Polarization-sensitive photodetectors (PSPDs) are useful in various military and civil applications like bio-imaging, remote sensing, night vision, and helmet-mounted sights for fighter pilots. PSPDs use materials having a refractive index that changes with polarization and direction of propagation of light. These materials can detect photons of a desired linear polarization. The advantage of this device is that for traditional photodetectors to realize polarized light detection, they need to combine optical filters with polarizers, which increases the size and complexity of devices. On the other hand, PSPDs with advanced materials as mentioned above can result in a small-size photodetector.
Researchers from China and South Korea have developed high-performance PSPDs on 2D semiconductors. One dimensional nanomaterials such as nanowires, nanoribbons and nanotubes, have been used as the sensitive materials for PSPDs, which can detect the changes in polarization of light without any optical filters or polarizers.

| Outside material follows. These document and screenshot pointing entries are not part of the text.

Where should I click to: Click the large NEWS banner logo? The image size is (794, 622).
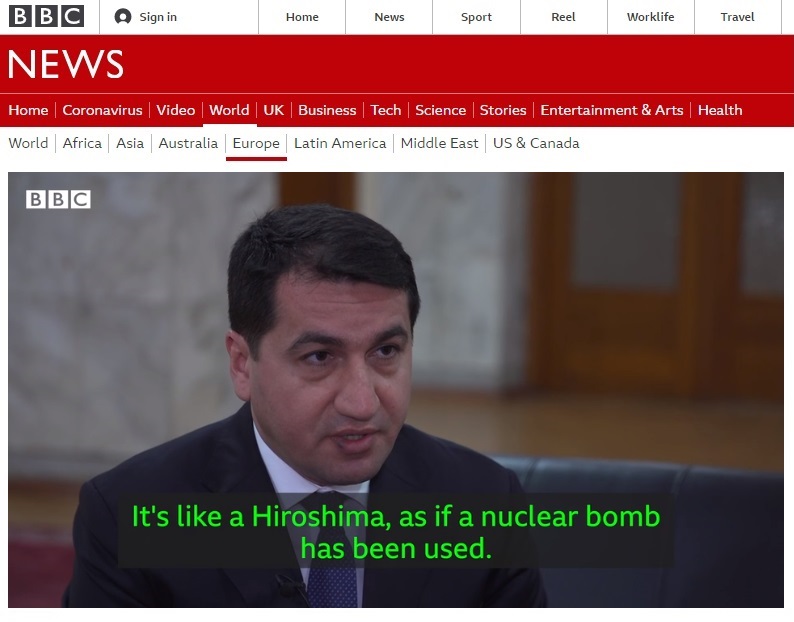[66, 65]
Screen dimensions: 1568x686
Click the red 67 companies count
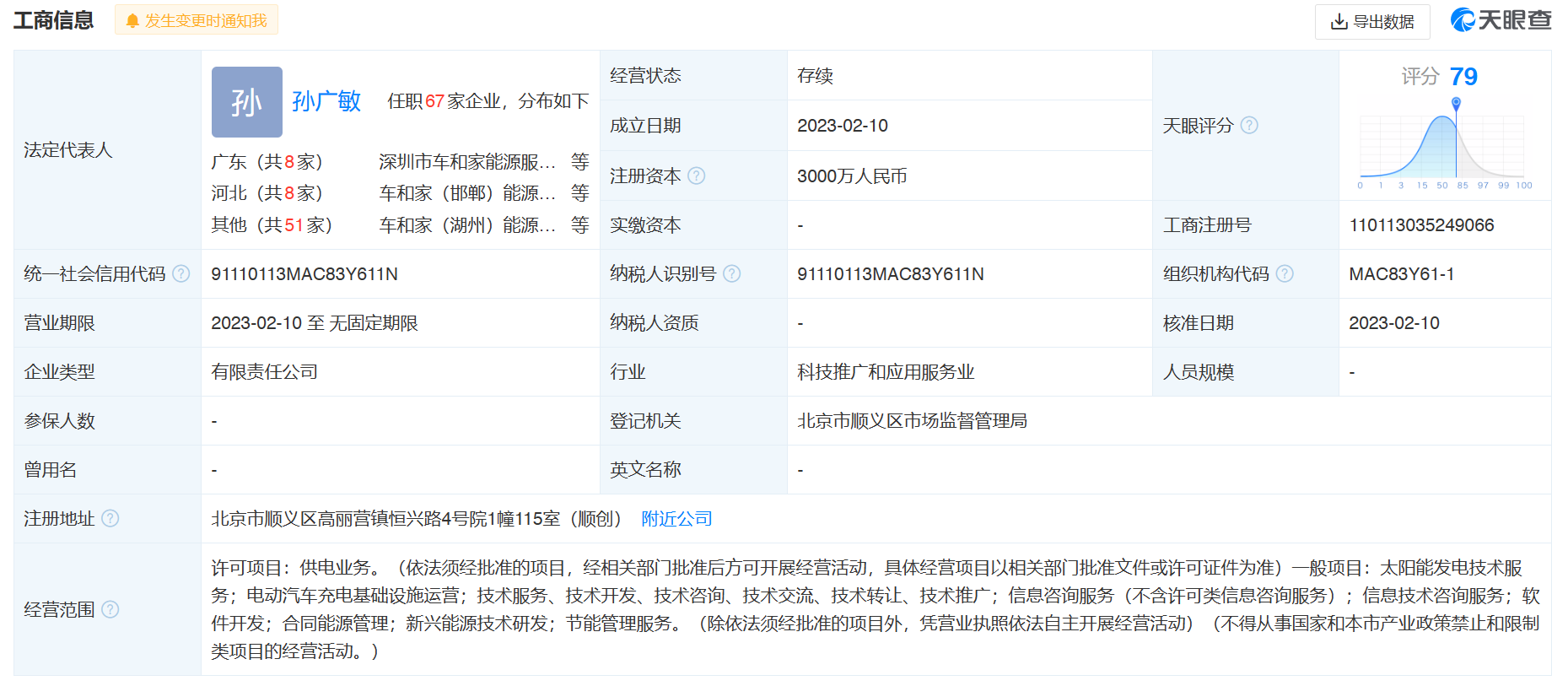[434, 101]
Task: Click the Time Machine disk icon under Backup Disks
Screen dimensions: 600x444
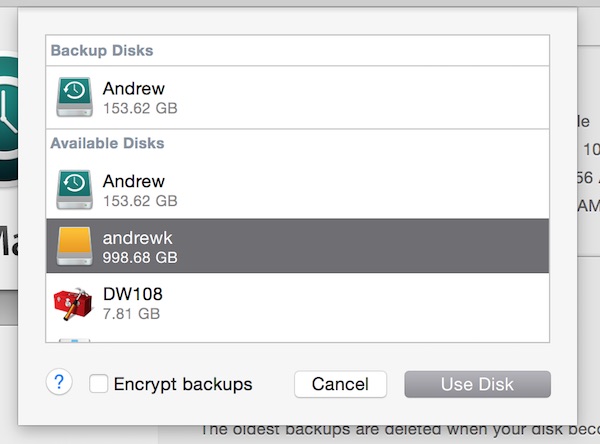Action: click(74, 97)
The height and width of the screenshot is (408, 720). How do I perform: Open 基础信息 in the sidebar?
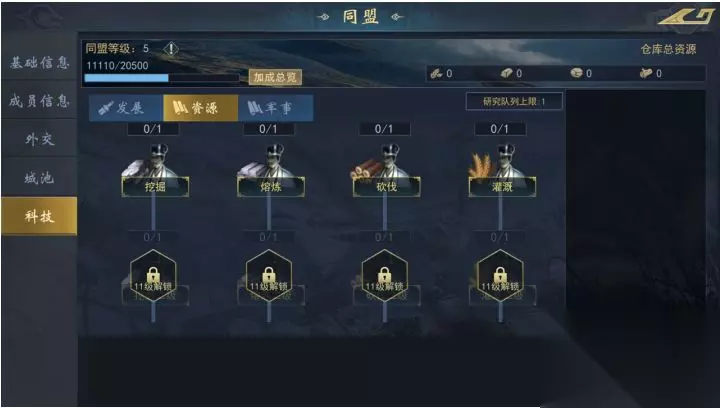tap(39, 62)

The materials that can detect polarization of light are called optically anisotropic materials. 2D semiconductors like SnS, ReS2, GeS2, GeAs2, AsP and black phosphorus (BP) exhibit an in-plane anisotropy behavior in carrier transport, thermal conductivity, electrical conductivity, thermoelectric transport and optical absorption processes. Among these materials, BP based PSPDs have the highest photocurrent anisotropy ratio of 0.59 (default value is 1 which means material is fully isotropic).
But BP-based photodetectors are prone to degradation. Therefore, the researchers suggest using 2D layered indium selenide (InSe), which also has high carrier mobility and is more stable than BP in an atmospheric environment. The researchers prepared a stable layered β-InSe and achieved high performance filter-free PSPDs with high photocurrent anisotropic ratio of 0.70.